Former railway station in New South Wales, Australia

Lilyvale railway station was a railway station on the South Coast railway line serving the small former village of Lilyvale, New South Wales, Australia.

== History ==
=== First station ===
The first Lilyvale station opened in 1890 as Lilydale, before being renamed Lilyvale that same year, serving the small village of Lilyvale. The first Lilyvale station was located just south of the southern portal of the Lilyvale tunnel at the northern end of the Bulgo or Otford Valley. To the north were the original Metropolitan Colliery siding junction with signal box and short platform followed by Helensburgh railway station further north. To the south were the Vickery siding and Otford railway station and adjacent sidings.

=== Second station ===
New alignment sections of the railway were constructed between Cawley and Clifton from 1912 to 1915 and the new dual track passed through a new tunnel just to the east of the old Lilyvale tunnel and at a slightly lower elevation. A second Lilyvale railway station, just to the south of the original opened in 1915.

== Description ==
The first Lilyvale station consisted of a single platform and weatherboard building on the western side of the original single track alignment. A road passed over a level crossing of the railway line between the tunnel and the station. This crossing was an Accommodation Works crossing under the Public Works Act and cannot be closed by the railways or government so users still have a right to cross the railway.

The second station consisted of two side platforms with weatherboard buildings and a steel overhead footbridge.
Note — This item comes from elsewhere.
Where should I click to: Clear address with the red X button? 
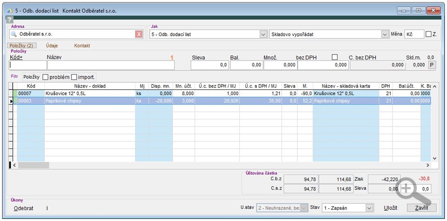pos(139,34)
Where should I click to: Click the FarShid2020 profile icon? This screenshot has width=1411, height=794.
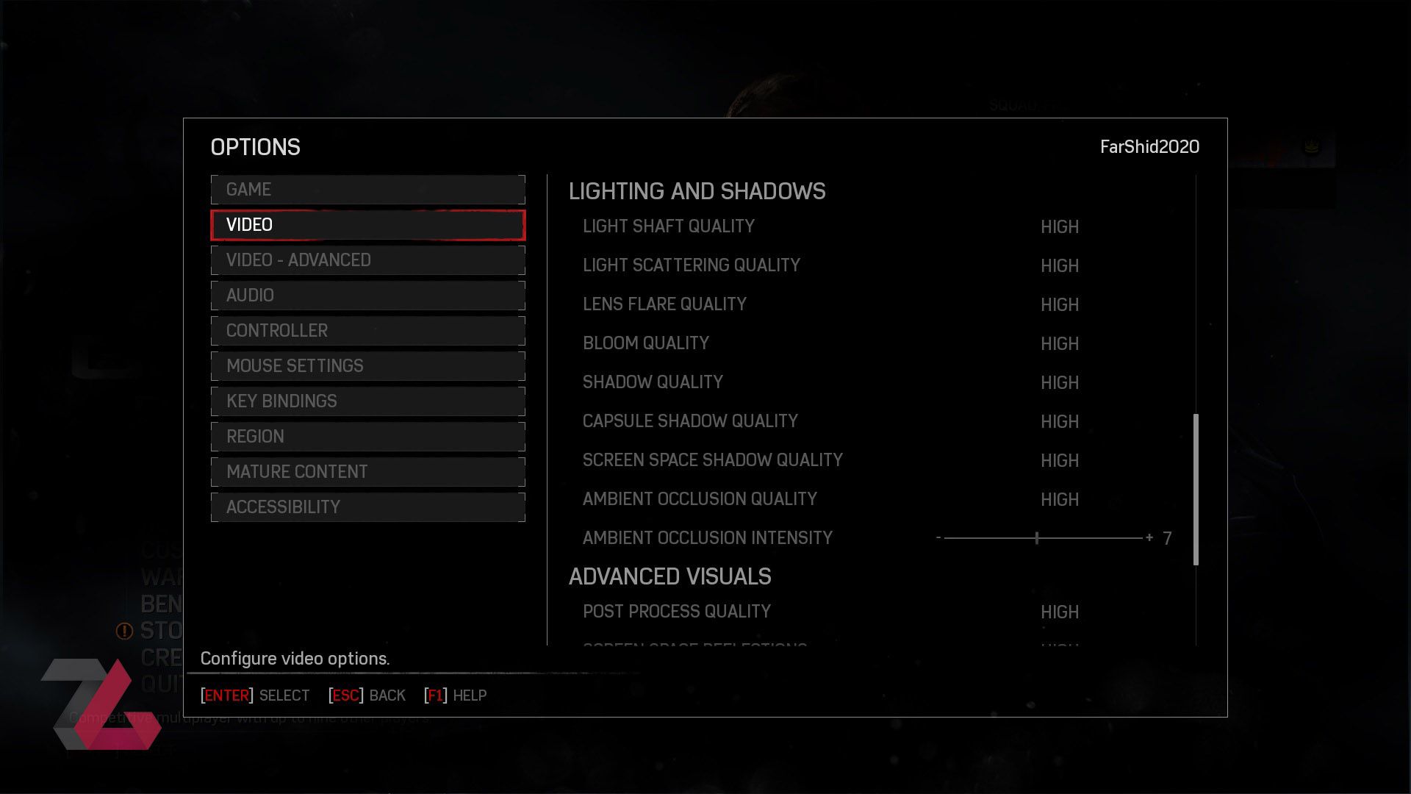coord(1149,146)
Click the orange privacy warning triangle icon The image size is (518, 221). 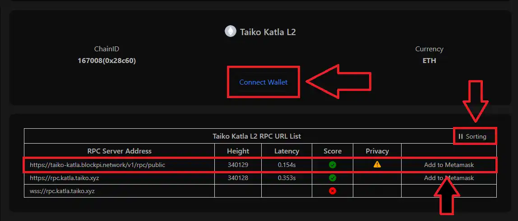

Just to the south was a single lane brick vehicle bridge which was built as Accommodation Works under the Public Works Act and cannot be closed by the railway or government.

== Services ==
Lilyvale station was serviced by mainline Thirroul and Waterfall trains, with passenger services ceasing in 1983. By this time, the weatherboard buildings had already been removed, although the station and bridges were demolished six years later with the electrification of the line in 1989. As the vehicle bridge was an Accommodation Works crossing under the Public Works Act users maintained a right to cross the railway even after closure.